Of historical interest, a variety of trusses are listed in the Snowden & Brother's catalog of the American Civil War era.

Early versions of the hernia truss were daunting contraptions made from leather and steel with metal springs. The 19th century Eggleston's Truss from Chicago was described as follows:

"Eggleston's Truss has a pad different from all others. It is cup-shaped, with a self-adjusting ball in the centre, and adapts itself to all positions of the body, while the ball in the cup presses back the intestines just as a person does with the finger. With light pressure the hernia is held securely day and night, and a radical cure is certain. It is easy, durable and cheap."

Later developments resulted in the Cluthe truss, described in Cluthe's Advice to the Ruptured, first published in 1912. This book also describes dozens of hernia cases which appeared to be cured by this relatively primitive truss. Such testimonials are no longer considered to be scientific evidence.

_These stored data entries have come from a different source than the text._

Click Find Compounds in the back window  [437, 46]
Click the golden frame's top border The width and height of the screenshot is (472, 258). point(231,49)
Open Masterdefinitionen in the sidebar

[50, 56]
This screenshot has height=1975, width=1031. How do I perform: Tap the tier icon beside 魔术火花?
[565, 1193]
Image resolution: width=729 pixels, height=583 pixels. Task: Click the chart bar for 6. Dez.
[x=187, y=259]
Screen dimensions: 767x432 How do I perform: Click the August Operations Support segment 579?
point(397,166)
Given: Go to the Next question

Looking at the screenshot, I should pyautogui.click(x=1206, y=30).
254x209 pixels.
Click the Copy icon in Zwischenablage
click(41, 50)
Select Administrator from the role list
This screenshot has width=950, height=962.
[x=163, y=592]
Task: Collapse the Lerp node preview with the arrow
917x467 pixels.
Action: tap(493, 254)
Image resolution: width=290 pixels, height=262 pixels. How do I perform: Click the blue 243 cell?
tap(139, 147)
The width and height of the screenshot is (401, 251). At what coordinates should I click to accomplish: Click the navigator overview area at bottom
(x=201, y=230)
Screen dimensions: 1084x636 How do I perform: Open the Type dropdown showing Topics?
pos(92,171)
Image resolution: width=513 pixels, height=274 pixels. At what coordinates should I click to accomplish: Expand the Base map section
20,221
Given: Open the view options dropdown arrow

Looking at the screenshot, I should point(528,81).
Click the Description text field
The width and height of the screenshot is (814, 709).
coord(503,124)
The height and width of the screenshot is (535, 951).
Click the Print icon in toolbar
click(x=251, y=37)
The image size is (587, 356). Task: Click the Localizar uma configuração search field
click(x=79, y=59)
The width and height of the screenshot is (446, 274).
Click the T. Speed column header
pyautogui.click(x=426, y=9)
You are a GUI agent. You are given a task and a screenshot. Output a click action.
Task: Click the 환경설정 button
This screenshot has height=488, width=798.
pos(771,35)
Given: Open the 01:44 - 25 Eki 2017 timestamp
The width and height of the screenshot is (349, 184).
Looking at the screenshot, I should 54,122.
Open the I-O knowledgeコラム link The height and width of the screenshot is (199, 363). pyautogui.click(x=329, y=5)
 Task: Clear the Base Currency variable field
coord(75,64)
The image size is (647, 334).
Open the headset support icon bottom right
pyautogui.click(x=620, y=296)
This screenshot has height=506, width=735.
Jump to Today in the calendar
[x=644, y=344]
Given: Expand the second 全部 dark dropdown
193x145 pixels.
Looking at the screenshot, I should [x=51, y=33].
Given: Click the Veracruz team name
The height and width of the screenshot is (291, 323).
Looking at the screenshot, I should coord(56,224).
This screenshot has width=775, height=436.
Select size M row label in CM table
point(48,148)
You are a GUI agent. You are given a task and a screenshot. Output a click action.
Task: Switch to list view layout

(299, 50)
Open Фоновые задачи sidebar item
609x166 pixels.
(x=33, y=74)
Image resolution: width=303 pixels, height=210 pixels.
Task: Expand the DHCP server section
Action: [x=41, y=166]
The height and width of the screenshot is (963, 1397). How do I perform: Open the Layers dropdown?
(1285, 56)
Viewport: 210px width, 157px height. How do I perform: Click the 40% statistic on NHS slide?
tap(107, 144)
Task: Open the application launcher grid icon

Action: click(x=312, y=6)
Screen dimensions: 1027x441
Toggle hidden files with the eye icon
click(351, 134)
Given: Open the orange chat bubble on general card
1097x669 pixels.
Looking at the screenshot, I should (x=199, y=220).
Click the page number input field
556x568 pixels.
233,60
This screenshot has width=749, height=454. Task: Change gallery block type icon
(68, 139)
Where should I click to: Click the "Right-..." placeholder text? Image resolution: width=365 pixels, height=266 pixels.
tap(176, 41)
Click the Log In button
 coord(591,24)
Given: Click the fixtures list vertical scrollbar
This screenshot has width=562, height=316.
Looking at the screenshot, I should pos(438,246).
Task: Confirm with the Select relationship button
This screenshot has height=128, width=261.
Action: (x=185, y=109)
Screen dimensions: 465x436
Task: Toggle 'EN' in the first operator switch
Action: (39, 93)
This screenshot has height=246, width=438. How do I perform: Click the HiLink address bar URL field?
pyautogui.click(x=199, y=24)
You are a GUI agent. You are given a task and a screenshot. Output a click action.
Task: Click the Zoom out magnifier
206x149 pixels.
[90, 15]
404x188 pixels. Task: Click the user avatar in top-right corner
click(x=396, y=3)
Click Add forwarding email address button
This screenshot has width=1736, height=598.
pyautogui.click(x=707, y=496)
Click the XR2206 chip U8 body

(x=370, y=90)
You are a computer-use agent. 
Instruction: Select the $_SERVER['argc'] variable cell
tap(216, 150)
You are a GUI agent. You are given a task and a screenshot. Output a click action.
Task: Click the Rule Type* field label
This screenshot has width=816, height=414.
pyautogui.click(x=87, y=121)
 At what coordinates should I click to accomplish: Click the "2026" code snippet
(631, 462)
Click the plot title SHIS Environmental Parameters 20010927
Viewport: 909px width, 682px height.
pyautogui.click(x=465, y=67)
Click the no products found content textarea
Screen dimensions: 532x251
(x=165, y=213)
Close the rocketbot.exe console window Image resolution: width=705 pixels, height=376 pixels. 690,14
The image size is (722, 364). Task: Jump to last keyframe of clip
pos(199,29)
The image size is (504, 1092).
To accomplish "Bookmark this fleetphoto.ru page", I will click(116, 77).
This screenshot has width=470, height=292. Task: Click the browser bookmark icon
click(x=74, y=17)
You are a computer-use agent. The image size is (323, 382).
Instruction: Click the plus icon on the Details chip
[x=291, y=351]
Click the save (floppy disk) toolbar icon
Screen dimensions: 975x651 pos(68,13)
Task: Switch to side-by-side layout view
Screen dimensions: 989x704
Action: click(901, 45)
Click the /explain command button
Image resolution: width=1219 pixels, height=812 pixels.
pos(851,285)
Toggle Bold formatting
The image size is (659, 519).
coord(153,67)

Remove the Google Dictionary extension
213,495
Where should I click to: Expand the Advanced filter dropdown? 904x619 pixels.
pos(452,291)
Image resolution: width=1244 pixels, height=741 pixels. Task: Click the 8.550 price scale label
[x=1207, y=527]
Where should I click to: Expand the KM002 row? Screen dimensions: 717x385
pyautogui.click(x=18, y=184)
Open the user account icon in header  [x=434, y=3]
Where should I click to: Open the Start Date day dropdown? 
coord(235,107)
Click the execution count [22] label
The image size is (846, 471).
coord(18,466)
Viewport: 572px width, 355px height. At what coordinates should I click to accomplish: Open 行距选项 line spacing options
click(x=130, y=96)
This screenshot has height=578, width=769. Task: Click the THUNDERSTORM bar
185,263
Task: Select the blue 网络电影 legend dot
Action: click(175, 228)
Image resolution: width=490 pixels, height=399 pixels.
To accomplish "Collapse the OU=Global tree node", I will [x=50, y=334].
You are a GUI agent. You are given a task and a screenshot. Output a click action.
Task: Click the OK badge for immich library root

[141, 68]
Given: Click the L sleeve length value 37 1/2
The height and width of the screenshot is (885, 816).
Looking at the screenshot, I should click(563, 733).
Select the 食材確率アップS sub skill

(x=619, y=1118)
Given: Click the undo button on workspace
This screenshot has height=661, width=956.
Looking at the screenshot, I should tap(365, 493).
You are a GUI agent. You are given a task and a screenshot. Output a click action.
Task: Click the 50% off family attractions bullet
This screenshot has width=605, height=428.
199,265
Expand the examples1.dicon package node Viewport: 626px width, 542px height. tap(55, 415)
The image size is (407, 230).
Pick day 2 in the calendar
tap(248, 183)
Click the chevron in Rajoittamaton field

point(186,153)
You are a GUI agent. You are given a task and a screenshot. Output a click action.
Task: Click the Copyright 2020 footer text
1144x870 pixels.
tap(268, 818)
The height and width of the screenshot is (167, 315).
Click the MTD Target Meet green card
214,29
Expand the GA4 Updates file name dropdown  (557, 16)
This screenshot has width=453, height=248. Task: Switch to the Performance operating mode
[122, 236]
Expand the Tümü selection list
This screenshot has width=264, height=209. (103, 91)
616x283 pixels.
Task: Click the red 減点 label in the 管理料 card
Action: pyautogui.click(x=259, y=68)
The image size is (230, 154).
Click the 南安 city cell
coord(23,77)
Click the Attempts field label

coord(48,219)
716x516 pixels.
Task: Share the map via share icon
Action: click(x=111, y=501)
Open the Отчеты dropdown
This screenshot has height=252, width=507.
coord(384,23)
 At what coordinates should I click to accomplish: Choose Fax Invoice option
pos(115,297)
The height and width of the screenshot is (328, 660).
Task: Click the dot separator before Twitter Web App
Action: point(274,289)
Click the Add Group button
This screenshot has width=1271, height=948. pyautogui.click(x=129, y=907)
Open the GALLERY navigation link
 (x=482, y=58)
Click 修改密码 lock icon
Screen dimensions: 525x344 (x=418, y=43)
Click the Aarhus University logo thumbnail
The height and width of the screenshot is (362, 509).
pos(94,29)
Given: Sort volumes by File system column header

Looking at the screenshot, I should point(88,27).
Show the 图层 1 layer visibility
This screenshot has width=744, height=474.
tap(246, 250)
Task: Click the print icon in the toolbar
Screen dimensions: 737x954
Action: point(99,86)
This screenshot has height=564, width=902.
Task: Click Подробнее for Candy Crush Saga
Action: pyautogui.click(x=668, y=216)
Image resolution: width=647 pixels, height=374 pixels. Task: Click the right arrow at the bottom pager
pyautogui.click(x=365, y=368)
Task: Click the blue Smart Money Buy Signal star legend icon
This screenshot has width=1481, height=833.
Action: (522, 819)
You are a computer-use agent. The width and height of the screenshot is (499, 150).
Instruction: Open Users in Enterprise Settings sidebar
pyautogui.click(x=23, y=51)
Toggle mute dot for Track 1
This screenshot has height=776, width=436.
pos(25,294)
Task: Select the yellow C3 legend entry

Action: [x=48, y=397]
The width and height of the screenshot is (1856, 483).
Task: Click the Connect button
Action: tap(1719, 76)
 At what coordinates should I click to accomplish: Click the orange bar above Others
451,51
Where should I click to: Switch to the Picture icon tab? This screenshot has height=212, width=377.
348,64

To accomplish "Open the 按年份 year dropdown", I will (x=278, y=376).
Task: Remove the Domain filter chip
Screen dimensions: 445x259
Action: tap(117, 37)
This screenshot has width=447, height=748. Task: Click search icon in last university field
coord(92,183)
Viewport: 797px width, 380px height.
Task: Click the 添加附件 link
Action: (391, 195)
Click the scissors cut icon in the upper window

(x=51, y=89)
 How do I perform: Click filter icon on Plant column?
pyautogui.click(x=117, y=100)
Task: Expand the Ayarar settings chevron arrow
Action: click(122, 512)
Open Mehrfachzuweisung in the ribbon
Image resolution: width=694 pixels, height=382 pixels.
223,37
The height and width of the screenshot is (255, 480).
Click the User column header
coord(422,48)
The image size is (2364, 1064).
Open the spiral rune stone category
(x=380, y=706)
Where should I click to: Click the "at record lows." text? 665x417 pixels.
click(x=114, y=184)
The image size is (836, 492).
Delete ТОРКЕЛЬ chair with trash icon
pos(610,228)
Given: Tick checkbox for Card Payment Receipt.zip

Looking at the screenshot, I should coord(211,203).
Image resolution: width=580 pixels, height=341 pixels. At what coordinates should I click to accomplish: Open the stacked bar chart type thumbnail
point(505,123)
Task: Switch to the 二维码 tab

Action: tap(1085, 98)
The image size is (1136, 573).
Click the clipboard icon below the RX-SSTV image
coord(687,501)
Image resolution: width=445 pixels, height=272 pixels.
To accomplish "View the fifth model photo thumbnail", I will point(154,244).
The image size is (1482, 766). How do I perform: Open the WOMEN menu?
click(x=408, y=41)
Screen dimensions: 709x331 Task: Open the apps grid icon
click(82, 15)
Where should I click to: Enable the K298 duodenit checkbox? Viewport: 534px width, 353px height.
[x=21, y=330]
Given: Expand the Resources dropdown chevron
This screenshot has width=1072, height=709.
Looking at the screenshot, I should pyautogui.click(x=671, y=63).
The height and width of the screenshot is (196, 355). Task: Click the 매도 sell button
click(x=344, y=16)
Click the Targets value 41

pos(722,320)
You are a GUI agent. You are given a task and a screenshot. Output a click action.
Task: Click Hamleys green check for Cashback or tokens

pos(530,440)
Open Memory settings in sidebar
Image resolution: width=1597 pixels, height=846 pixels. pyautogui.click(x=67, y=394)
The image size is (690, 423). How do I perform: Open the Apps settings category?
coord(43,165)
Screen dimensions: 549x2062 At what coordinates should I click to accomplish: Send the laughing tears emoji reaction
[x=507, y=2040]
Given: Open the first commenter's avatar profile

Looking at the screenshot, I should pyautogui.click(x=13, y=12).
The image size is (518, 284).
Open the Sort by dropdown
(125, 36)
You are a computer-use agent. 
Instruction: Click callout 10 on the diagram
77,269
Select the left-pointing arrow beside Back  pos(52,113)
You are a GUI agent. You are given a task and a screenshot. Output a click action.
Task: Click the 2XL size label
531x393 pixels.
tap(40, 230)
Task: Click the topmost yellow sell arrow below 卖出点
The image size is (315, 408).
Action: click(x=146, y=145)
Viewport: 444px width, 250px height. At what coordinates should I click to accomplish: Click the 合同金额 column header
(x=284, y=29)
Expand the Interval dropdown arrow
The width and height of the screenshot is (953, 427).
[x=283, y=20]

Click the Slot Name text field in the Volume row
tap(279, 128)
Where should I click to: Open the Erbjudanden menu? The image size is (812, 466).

Currently most doctors and surgeons do not prescribe trusses. Even some of today's trusses use metal springs to apply pressure to the hernia, via a pad which can be quite hard, and usually bulges into the hernia. This inward bulging prevents the edges of the hernia from coming together and could, in theory, enlarge the hernia. Many trusses also do not fit well. It is difficult to design a truss which keeps the pad permanently in contact with the hernia. Unless a truss can achieve this purpose, the hernia may continue to enlarge.

External devices such as a truss to maintain reduction of the hernia without repairing the underlying defect can be used to avoid surgical risks, mainly chronic pain risk.